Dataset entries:
* * * * * * *

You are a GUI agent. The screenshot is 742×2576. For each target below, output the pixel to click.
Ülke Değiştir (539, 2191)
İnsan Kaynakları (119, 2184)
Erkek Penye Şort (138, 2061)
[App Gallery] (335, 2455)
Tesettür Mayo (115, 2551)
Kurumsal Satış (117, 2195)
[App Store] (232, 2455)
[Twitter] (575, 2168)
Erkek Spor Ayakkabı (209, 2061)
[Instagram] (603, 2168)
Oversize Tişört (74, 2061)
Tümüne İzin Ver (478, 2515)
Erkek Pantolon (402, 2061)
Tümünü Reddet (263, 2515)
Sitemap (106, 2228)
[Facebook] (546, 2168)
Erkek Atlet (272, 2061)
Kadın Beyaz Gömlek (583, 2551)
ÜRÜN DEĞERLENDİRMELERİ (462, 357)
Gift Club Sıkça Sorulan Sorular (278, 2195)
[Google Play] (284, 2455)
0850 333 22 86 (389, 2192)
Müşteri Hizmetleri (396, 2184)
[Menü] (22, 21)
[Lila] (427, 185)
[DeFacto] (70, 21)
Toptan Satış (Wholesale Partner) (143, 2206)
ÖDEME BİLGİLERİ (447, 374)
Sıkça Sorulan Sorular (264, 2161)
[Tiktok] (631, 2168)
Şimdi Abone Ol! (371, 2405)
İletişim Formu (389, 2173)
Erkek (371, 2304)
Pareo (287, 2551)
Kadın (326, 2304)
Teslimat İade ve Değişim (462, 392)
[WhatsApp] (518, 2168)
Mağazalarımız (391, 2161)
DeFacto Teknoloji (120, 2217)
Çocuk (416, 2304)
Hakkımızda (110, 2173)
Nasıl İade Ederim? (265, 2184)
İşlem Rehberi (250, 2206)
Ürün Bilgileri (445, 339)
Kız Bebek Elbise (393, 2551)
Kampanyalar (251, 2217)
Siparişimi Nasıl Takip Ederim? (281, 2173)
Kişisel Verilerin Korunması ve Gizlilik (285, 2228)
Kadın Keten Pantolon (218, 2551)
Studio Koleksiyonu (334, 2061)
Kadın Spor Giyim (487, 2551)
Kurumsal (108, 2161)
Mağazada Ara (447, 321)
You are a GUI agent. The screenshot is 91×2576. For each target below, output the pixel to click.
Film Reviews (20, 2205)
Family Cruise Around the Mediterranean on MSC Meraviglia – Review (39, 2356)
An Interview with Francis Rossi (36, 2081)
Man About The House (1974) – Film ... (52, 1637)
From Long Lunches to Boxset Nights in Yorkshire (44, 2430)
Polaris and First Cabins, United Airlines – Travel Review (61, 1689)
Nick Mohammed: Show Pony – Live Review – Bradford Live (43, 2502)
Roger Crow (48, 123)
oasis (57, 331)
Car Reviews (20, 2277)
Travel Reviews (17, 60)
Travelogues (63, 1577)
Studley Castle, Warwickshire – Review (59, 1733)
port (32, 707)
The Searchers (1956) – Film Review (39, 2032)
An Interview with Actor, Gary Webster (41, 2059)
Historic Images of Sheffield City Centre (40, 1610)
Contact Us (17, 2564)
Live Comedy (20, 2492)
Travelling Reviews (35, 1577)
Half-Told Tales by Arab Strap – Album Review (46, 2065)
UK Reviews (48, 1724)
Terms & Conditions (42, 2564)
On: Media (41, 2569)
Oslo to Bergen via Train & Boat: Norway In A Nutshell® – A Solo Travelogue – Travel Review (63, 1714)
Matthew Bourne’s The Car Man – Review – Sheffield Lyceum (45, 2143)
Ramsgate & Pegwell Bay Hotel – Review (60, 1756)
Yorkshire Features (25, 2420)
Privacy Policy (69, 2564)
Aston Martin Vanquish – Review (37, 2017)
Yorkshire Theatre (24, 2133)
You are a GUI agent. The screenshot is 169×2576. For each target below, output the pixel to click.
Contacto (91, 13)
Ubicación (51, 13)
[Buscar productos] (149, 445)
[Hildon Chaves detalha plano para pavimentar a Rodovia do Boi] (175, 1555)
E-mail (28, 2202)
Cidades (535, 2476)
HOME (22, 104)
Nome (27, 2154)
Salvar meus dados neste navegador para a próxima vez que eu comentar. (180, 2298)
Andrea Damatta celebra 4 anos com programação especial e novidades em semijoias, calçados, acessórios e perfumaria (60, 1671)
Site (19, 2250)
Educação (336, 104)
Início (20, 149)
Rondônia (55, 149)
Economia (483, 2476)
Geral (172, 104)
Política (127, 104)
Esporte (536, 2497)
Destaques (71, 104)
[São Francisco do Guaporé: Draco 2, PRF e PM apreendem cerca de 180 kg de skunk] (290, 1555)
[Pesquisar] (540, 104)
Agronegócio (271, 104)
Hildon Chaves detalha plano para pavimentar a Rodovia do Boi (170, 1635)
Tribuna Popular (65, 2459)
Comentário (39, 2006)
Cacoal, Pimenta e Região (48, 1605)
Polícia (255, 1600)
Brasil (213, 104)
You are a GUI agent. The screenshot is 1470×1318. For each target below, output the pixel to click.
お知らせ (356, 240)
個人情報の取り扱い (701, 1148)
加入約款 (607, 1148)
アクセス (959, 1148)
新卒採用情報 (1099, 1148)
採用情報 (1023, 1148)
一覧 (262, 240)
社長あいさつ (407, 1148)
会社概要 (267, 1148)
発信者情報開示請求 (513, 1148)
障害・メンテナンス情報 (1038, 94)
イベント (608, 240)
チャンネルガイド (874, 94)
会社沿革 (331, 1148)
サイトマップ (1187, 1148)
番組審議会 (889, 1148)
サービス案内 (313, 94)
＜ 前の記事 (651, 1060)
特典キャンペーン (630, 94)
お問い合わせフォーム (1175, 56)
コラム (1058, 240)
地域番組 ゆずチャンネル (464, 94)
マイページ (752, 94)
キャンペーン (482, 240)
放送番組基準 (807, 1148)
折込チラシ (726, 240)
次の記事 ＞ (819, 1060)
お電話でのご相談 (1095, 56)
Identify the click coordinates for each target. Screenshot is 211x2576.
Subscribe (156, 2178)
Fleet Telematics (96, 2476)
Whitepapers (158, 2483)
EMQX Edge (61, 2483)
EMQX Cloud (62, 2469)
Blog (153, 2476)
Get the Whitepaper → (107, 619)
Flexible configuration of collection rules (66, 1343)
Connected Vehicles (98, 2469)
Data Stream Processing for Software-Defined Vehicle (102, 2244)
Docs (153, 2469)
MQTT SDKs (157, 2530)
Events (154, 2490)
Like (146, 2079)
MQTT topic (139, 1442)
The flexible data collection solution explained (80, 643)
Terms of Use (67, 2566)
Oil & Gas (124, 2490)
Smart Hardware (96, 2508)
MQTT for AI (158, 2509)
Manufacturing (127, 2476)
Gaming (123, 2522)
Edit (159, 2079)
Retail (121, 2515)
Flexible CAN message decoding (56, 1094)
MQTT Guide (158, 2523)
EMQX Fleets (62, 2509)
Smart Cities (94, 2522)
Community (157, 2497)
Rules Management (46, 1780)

* * * * * * *

# [Brief]
Keep only the lines from the line with "MQTT for AI (158, 2509)" to the end of the records above, and repeat them exactly.

# [Answer box]
MQTT for AI (158, 2509)
Manufacturing (127, 2476)
Gaming (123, 2522)
Edit (159, 2079)
Retail (121, 2515)
Flexible CAN message decoding (56, 1094)
MQTT Guide (158, 2523)
EMQX Fleets (62, 2509)
Smart Cities (94, 2522)
Community (157, 2497)
Rules Management (46, 1780)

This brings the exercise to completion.